**Exercice écrit**
Extrayez s'il vous plaît des entrées ci-dessous tout ce qui va de la ligne contenant « y). This screenshot has width=1456, height=819. » jusqu'à la ligne contenant « The height and width of the screenshot is (819, 1456). In », ces deux lignes comprises, sans y changer un seul caractère.

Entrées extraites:
········

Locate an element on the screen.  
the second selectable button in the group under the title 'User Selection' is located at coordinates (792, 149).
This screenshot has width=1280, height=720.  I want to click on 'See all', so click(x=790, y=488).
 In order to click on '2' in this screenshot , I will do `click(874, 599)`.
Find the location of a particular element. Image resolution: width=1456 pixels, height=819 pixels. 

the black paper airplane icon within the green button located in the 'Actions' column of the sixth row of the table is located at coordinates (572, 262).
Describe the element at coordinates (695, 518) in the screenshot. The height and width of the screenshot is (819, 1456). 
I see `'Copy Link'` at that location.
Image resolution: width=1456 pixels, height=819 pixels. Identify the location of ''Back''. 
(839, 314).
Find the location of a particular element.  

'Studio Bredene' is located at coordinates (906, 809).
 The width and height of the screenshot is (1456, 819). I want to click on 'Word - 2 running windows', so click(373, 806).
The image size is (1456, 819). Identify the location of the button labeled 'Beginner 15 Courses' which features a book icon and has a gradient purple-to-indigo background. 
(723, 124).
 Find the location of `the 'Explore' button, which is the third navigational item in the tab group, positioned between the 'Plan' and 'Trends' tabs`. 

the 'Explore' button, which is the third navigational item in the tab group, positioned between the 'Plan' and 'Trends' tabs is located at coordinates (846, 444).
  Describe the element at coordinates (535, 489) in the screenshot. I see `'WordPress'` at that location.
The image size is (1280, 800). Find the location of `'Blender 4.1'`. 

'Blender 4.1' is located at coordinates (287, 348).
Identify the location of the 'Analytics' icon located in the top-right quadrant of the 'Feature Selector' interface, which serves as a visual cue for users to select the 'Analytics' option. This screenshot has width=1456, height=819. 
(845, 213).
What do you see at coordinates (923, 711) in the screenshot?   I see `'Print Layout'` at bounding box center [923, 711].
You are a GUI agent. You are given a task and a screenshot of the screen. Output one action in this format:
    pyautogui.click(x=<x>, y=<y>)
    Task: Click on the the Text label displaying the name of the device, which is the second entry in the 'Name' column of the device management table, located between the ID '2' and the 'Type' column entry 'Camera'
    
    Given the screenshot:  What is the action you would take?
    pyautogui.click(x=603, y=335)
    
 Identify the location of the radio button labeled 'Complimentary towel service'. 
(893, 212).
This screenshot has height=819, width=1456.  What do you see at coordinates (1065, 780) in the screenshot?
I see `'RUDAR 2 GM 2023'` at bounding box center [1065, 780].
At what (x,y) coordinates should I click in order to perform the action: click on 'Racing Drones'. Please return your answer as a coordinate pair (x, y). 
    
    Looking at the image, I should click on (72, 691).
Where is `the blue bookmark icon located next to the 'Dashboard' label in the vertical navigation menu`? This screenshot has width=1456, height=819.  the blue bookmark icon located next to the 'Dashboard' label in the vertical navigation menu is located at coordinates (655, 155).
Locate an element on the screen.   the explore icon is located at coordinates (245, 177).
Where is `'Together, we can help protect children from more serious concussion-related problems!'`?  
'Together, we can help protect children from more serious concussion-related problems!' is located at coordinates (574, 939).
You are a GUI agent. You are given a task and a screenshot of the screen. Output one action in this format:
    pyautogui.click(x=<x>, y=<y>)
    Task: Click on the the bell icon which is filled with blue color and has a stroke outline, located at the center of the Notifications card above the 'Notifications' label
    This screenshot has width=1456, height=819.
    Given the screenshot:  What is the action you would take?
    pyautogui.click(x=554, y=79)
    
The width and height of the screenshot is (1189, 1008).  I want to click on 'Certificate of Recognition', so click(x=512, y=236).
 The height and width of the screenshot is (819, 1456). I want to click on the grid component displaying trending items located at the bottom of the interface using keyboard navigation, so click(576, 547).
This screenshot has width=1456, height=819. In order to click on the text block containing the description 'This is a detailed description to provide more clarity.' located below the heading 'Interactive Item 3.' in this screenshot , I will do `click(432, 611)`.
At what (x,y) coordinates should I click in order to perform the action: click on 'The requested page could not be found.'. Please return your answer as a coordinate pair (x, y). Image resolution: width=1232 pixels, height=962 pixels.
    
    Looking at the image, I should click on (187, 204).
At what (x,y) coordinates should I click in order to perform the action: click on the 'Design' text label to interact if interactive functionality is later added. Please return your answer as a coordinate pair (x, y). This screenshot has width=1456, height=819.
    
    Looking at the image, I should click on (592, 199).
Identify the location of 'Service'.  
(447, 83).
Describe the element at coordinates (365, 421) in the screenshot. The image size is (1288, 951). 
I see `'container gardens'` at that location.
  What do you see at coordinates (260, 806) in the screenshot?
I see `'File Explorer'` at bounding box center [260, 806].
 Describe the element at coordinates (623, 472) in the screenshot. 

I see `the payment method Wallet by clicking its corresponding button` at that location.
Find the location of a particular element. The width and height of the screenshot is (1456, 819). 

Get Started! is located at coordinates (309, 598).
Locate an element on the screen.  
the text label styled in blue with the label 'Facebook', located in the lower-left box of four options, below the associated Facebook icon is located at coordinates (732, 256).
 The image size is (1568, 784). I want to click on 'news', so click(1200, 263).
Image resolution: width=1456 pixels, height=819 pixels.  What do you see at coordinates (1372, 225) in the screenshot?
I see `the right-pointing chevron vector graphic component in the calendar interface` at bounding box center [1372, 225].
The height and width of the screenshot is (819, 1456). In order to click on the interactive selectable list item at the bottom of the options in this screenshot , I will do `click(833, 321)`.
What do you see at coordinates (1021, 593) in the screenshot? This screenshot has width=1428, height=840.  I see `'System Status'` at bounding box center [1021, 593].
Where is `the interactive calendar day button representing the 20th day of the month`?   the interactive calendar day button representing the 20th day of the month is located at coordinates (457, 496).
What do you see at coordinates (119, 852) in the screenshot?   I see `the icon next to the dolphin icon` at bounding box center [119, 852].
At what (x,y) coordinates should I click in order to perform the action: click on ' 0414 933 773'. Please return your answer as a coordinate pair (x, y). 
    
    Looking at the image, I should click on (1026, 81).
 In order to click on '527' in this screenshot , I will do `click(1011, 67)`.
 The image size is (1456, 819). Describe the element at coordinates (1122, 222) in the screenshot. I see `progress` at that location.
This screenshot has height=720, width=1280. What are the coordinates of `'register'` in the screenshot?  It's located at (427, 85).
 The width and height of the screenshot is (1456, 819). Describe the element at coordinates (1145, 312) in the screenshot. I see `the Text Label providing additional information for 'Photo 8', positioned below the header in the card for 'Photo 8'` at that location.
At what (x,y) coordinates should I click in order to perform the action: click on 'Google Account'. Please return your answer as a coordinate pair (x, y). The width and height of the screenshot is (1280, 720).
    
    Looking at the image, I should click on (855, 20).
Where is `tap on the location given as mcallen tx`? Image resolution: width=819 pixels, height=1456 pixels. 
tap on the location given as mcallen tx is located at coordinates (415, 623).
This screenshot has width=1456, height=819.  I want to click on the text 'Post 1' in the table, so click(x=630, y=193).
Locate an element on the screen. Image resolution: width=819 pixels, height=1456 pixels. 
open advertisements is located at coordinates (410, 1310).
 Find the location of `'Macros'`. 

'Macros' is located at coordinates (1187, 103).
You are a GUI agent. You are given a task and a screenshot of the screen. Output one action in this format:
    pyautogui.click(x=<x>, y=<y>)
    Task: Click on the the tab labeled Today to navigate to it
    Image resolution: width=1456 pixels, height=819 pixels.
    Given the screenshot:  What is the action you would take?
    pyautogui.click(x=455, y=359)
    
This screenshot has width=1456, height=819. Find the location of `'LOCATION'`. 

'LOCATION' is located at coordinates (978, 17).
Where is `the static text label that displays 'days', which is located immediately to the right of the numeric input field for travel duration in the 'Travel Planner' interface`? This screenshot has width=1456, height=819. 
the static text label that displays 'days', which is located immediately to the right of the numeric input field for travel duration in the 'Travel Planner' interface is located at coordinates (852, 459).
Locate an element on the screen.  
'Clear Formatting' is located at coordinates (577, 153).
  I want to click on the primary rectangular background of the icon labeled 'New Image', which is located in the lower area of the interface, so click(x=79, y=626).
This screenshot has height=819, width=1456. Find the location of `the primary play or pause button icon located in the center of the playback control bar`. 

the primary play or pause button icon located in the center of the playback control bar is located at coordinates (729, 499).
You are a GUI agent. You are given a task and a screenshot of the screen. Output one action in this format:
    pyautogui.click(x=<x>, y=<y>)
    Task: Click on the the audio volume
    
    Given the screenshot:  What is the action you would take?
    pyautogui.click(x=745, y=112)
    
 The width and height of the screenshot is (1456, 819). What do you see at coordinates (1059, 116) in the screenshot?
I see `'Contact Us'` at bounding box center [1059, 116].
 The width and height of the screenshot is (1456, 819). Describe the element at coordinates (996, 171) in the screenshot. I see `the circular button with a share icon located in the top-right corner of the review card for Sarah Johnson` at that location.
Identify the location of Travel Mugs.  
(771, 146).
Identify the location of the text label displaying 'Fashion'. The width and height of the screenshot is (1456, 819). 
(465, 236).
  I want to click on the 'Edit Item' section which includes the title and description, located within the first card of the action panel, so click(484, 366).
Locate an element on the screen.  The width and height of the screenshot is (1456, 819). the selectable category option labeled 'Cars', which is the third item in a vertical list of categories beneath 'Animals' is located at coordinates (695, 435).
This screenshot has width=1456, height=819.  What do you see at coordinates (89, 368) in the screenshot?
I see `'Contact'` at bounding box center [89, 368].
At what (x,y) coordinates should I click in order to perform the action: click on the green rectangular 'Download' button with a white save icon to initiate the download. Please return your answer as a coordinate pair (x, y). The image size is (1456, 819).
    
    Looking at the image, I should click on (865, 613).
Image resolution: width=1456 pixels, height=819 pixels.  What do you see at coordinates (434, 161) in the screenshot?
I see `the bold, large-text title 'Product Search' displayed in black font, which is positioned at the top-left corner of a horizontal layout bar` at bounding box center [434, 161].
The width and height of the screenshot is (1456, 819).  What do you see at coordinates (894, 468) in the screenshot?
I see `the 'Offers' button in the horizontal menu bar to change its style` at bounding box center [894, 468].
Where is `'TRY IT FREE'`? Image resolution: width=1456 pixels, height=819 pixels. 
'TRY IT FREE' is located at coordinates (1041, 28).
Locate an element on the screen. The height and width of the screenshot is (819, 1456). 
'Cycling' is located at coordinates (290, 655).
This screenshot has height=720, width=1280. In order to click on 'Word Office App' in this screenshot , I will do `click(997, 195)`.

········

**Problème résolu**
At what (x,y) coordinates should I click in order to perform the action: click on the 'Design' text label to interact if interactive functionality is later added. Please return your answer as a coordinate pair (x, y). This screenshot has width=1456, height=819.
    
    Looking at the image, I should click on (592, 199).
Identify the location of 'Service'.  
(447, 83).
Describe the element at coordinates (365, 421) in the screenshot. The image size is (1288, 951). 
I see `'container gardens'` at that location.
  What do you see at coordinates (260, 806) in the screenshot?
I see `'File Explorer'` at bounding box center [260, 806].
 Describe the element at coordinates (623, 472) in the screenshot. 

I see `the payment method Wallet by clicking its corresponding button` at that location.
Find the location of a particular element. The width and height of the screenshot is (1456, 819). 

Get Started! is located at coordinates (309, 598).
Locate an element on the screen.  
the text label styled in blue with the label 'Facebook', located in the lower-left box of four options, below the associated Facebook icon is located at coordinates (732, 256).
 The image size is (1568, 784). I want to click on 'news', so click(1200, 263).
Image resolution: width=1456 pixels, height=819 pixels.  What do you see at coordinates (1372, 225) in the screenshot?
I see `the right-pointing chevron vector graphic component in the calendar interface` at bounding box center [1372, 225].
The height and width of the screenshot is (819, 1456). In order to click on the interactive selectable list item at the bottom of the options in this screenshot , I will do `click(833, 321)`.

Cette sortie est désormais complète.